While you are a gun owner - our POTUS is definitely not.. and he is definitely on the pro control side.

So are many of the journalist…the more boston elites that set the agenda, So with a liberal anti gun president, and a media that refuses to challenge him on anything - there is no objective analysis of the issue out there.

Any UN package would have to carry senate approval - and I believe there are enough Dems that support the second ammendment to prevent the UN overthrow of the second amendment. Even those who choose not to own a gun would be a bit uncomfortable undoing part of the original bill of rights.

But we have to keep our eyes open - - remember the "never let a crisis go to waste" mantra and watch if Wall Street turns violent….things can change in an "accelerated" way without congressional approval


----------



## Howie (May 25, 2010)

I live in Florida. I'm liscensed to carry in 37 states(reciprocal) I carry only when I'm going somewhere I feel a need to.
I have been around and owned guns all my life. I had an M-60 machine gun and a M-14 A2 in Vietnam I see no use for either in the US for personal use.
When I took the class(CCW) I got my eyes opened to a lot of things and law. Things I thought were true were not and other things are true. I feel I'm a better citizen because I took these classes. I remember when Florida first proposed the concealed carry law and people were saying there would be shoot outs in streets etc. Well guess what 99.99 % of the time these "shoot outs" are by some snot nosed 16 y/o punk or drug dealers that are not law abiding anyway. These people will have guns law or no laws.
Just because you have a permit to carry does not give you the right to use it. You have to abide by laws just like everyone else or you go to jail too.
Bottom line, I hope I don't have to use my weapon but I will not hesitate. And if the government passes some stupid law thinking I'll give up my guns I have a news bulliten for them. And if anybody in the government votes to take away my guns I will never vote for them.
Like a lot of things, people are against something until it comes home to roost in their life. Then they change their minds.


----------



## CharlieM1958 (Nov 7, 2006)

Mike: That was my first instinct when reading this. I should have at least checked Snopes before I bothered to repsond.


----------



## Maverick44spec (Aug 7, 2011)

Mike, I agree that there is a lot of people who are trying to scare people to the right, but I'm not one of them. I do not care if someone is liberal, conservative, or anything in between.
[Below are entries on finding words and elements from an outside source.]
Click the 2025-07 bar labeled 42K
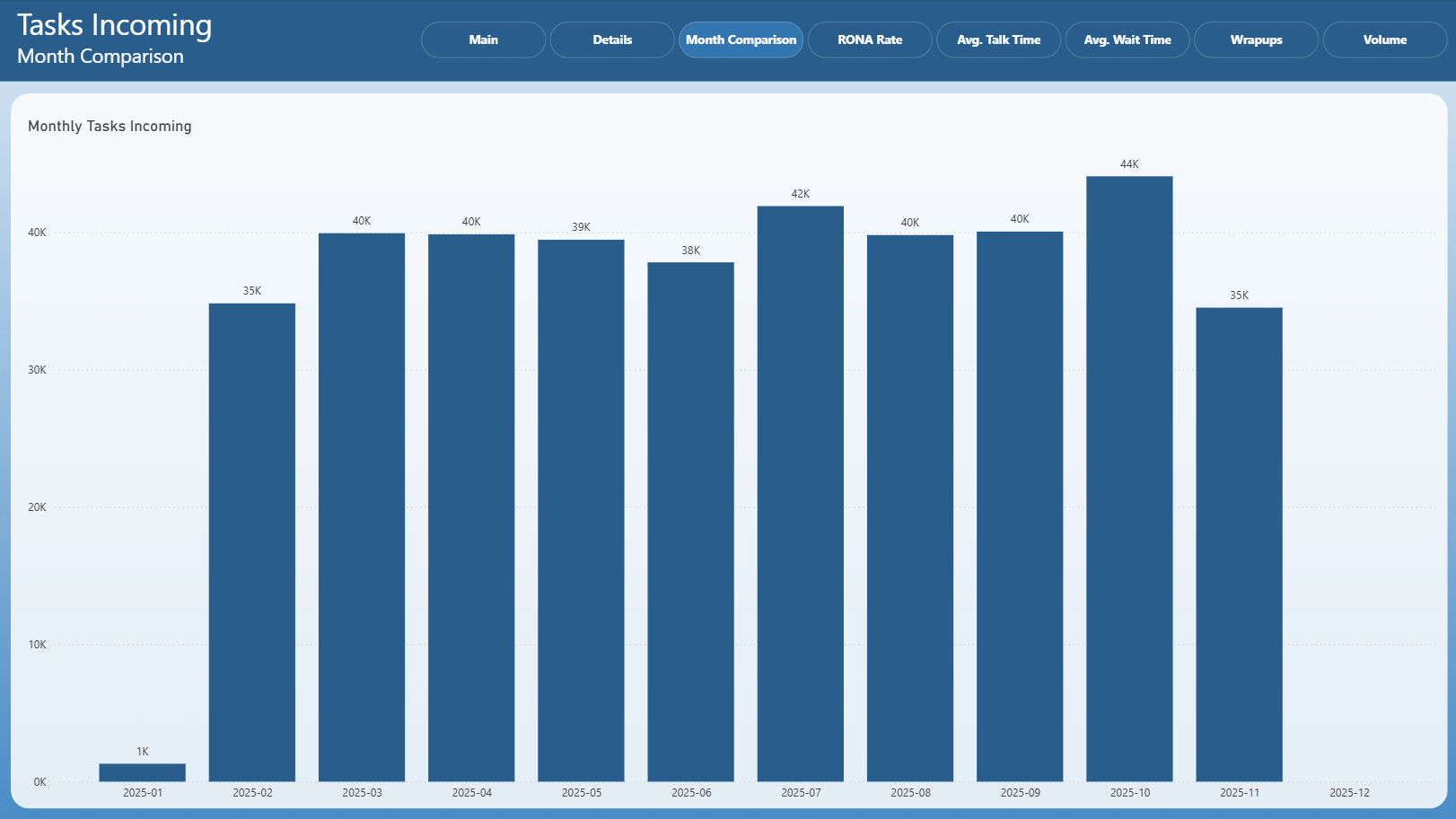The image size is (1456, 819). [801, 494]
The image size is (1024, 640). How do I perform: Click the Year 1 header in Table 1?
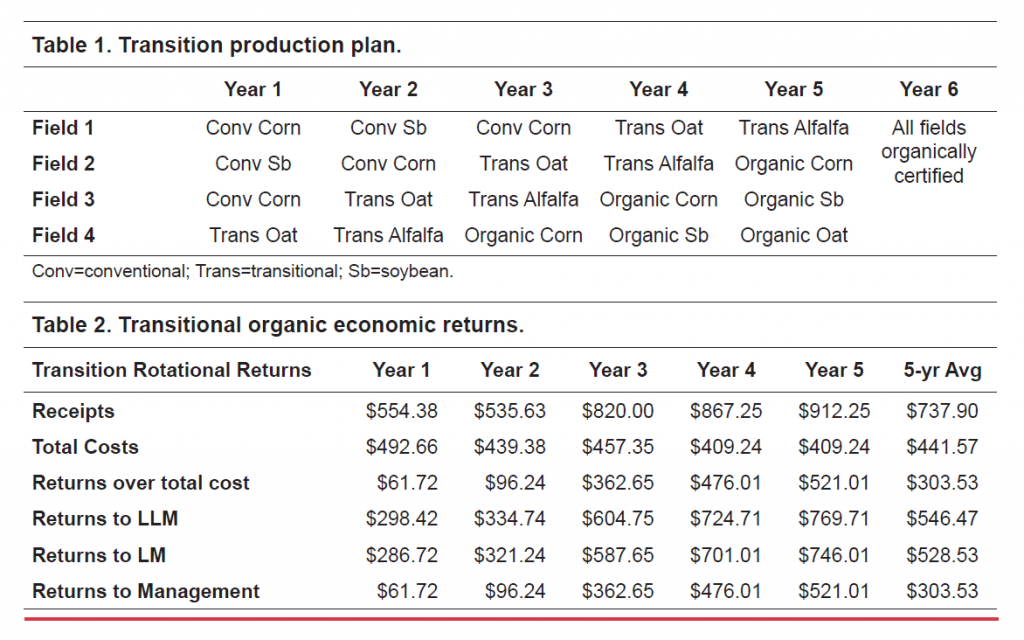tap(253, 89)
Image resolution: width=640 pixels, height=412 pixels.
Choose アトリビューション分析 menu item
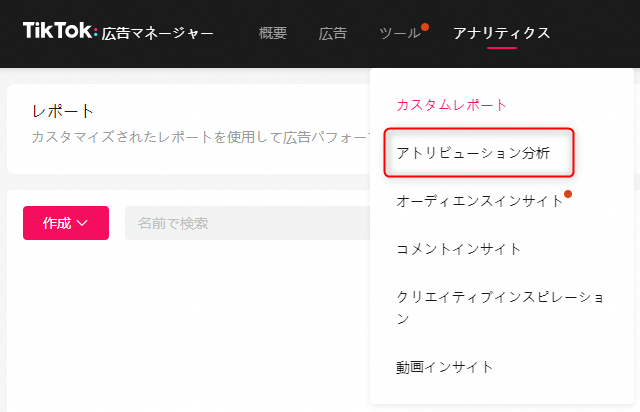[473, 152]
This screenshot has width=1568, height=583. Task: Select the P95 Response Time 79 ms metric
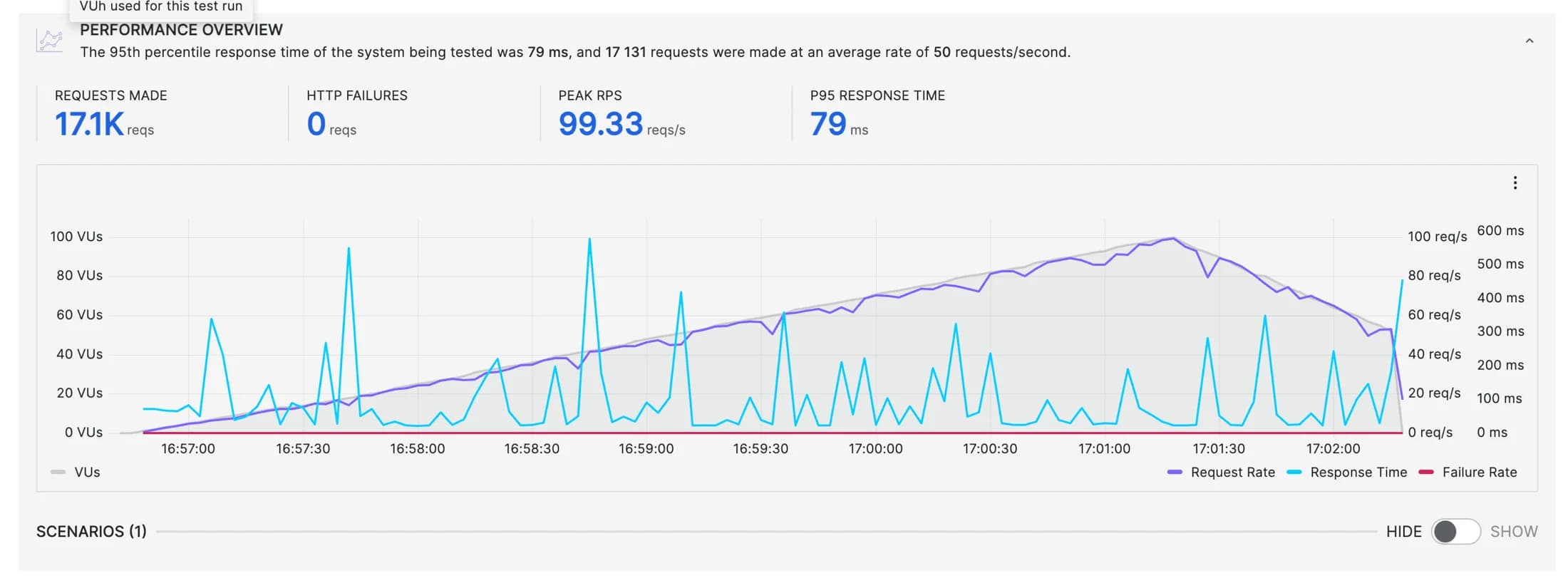(x=828, y=124)
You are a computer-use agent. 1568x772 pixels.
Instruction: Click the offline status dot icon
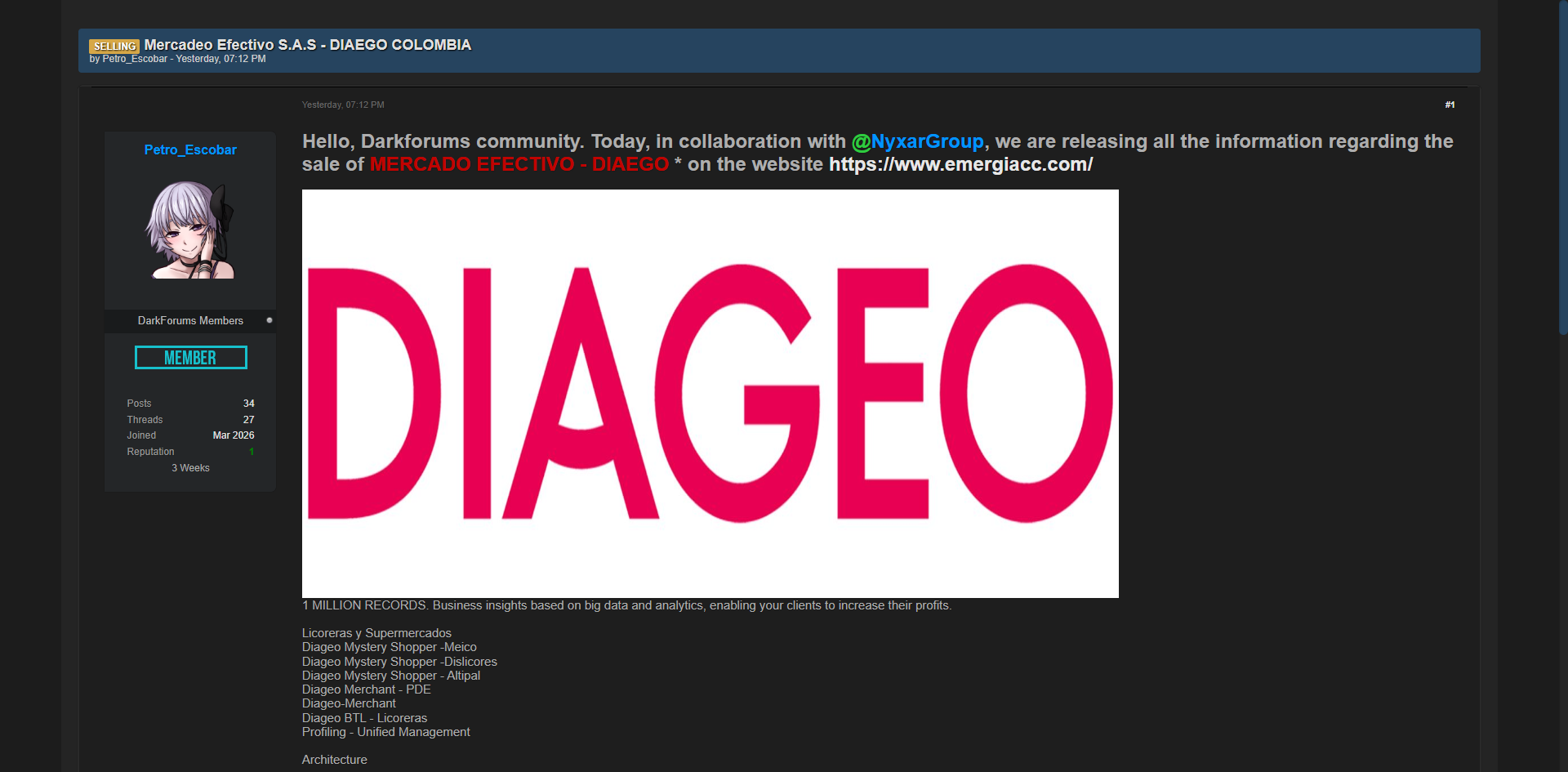click(x=270, y=320)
I only care about protecting our rights. Look at the strictest gun control laws in Europe. Those laws will be ours if we don't stop them now. The Senate may not pass it. But what if they do? How will we not only protect ourselves from criminals, but from the federal government who constently tries to get more power and possibly threaten our rights?


----------



## Bertha (Jan 10, 2011)

Mike is pretty reliable with his facts. I'll have to do some looking of my own.


----------



## Maverick44spec (Aug 7, 2011)

Charlie, All this may just be a rumor. (I really hope it is) I only know what I have read from different sources. Even if it is just a rumor, I still think we should be very cautious about it.

Here are some of the stories I read.

http://www.forbes.com/sites/larrybell/2011/06/07/u-n-agreement-should-have-all-gun-owners-up-in-arms/

http://www.prnewswire.com/news-releases/us-rep-to-un-says-obama-wants-senate-to-ratify-arms-treaty-132183523.html


----------



## Bertha (Jan 10, 2011)

Paris, I'm with you, brother. I take these rumors very seriously and I meant in now way that'd I'd be checking up on YOUR data. I'm just glad for the heads-up


----------



## DLCW (Feb 18, 2011)

The purpose and agenda of gun-control is and always has been disarming the American citizen so that the government can wield unchallenged control over the population. As long as the general population is armed, they will never try to gain this unchallenged control because the people can and will revolt against them.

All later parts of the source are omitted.